— Fragment dokumentu —

DACIA Klub Polska
Forum Dyskusyjne Użytkowników DACII

Na każdy temat - Przerobka C.O

shrek - 2018-03-18, 16:02
Temat postu: Przerobka C.O
Prosze o kontakt kogos, kto jest kumaty w C.O .
Chce wymienic piec i zmodernizowac C.O. , a dokladnie podmianka pieca na Olej opalaowy na piec peletowy lub gazowy.
Mama juz pewien plan ale potrzebuje potwierdzenia.
Porady: kup weglowy lub inny odpadaja. Wiem czego chce tylko potrzebuje potwierdzenia.

Marek1603 - 2018-03-18, 16:15

Gazówka.
Ja mam de dietrich mcr. Od kilku ładnych lat bez zarzutu jako CWU. Muszę go wyczyścić (z 5 lat nie był serwisowany), ponieważ ostatnio przełączałem na CO i wywalił błąd.

gfedorynski - 2018-03-18, 16:22

Gazowy oczywiście lepszy od paliwa stałego. Natomiast pellet sporo tańszy. O węglu oczywiście zapomnij.
arczi_88 - 2018-03-18, 16:25

shrek napisał/a:
Wiem czego chce tylko potrzebuje potwierdzenia.


Zdradzisz co Ci po głowie chodzi? Senior pracuje w branży co, wod-kan i gaz.

GRL - 2018-03-18, 16:31

Dawaj, rozwalimy temat.
Paliwo stałe jest dla masochistów. ;)

jas_pik - 2018-03-18, 16:40

Pellet jest paliwem stałym :)
Czy masz w ulicy możliwość przyłączenia ( przyłącze) gazu przewodowego czy myślisz o LPG?
Jak masz skierowane powierzchnie dachu względem stron świata ?
Zadaję to pytanie bo ja ogrzewam swoją hacjendę za pomocą ogrzewania elektrycznego ( mam na dachu panele fotowoltaiczne) a w zimniejszych ( i mniej słonecznych porach) dodatkowe ogrzewanie pochodzi z kominka z turbina powietrzną .
Jesli masz standardowa instalację CO na olej opałowy to wymiana na gaz to tylko przyłącze ( jesli gaz z sieci) lub duża butla oraz zmiana samego kotła jeśli masz kocioł wyższej klasy i uniwersalny to być może wystarczy wymiana palnika.
Co do kosztów to musisz to dokładnie przeliczyć .

benny86 - 2018-03-18, 17:08

Jestem w trakcie załatwiania a konkretnie dałem pełnomocnictwo gościowi, który ogarnie mi formalności. Jestem w dość komfortowej sytuacji - mam przyłącze gazowe na posesji dokładnie 2,75 metra od domu jest kurek gazu (gmina oferowała ze środków unijnych, kosztowało to symboliczne 300 zł, reszta z dotacji unijnych poszła).

— Dostarczone dane —

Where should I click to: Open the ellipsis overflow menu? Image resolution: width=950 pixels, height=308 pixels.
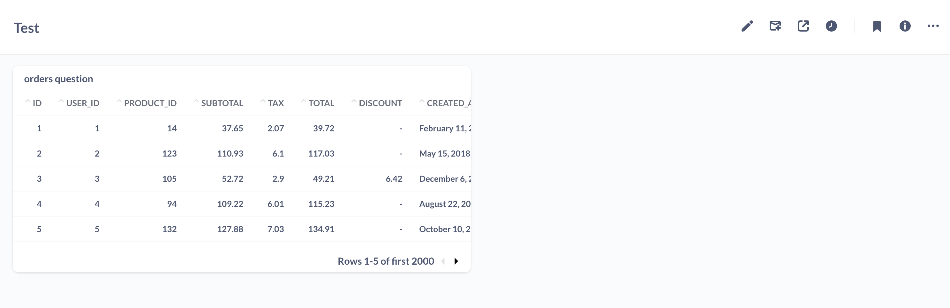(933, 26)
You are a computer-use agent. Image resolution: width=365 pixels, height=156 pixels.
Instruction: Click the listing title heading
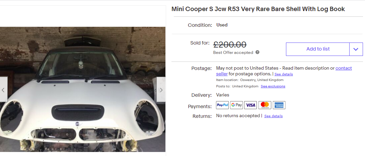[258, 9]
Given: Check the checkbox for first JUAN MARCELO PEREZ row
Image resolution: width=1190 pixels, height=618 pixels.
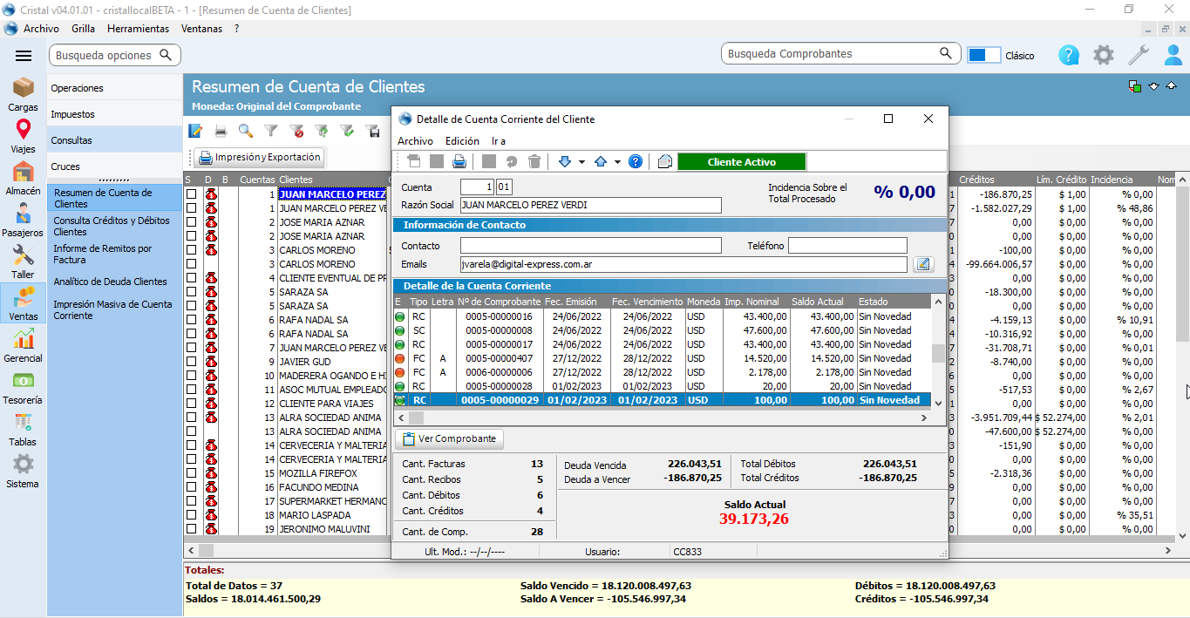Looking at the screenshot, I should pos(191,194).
---
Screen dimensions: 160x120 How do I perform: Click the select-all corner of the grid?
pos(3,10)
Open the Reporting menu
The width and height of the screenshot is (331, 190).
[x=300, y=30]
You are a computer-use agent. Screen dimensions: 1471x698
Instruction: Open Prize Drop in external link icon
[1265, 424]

— Polecenie 1 —
Przepisz dosłownie te wiersze z wpisów, które leżą między wierszem z „You are a computer-use agent. Image” a wierszem z „Looking at the”, łącznie z tymi dwoma wierszami. Obrazy pomiń w odpowiedzi.
— Polecenie 2 —
Dopisz dalszy ciąg dyskusji na forum o wymianie pieca C.O., zaczynając od miejsca, w którym się kończy.

— Wynik zadania 1 —
You are a computer-use agent. Image resolution: width=365 pixels, height=156 pixels.
Instruction: Click the listing title heading
[258, 9]
Given: Check the checkbox for first JUAN MARCELO PEREZ row
Image resolution: width=1190 pixels, height=618 pixels.
Looking at the screenshot, I should pos(191,194).

— Wynik zadania 2 —
Piec kondensacyjny, instalacja z rur miedzianych. Piec na węgiel zostawiam na wypadek przerw w dostawie gazu.

Nargo - 2018-03-18, 17:22

Hejka.
To moja branża.

Jak masz gaz w domu lub przy posesji to tylko gaz. (LENISTWO i WYGODA)
Pelet jeśli już to tylko jak są problemy z dostawą gazu.

Chcesz tą modernizację robić w Polsce czy za granicą?
Domek jak podejrzewam bo masz olej.

W Polsce masz taką kolejność jak nie masz ogrzewania gazowego:
1) gazownia i warunki dostawy
2) zgoda właściciela/współwłaściciela/zarządcy.
3) opinia kominiarska
4) Projekt
5) Starostwo i złożenie projektu poźniej odbiór projektu i dziennika budowy
6) wykonanie prac
7) protokóły powykonawcze i zgłoszenie do eksploatacji.

jest zabawy w papierki ale potem wygoda większa od oleju opałowego

W razie pytań pisz.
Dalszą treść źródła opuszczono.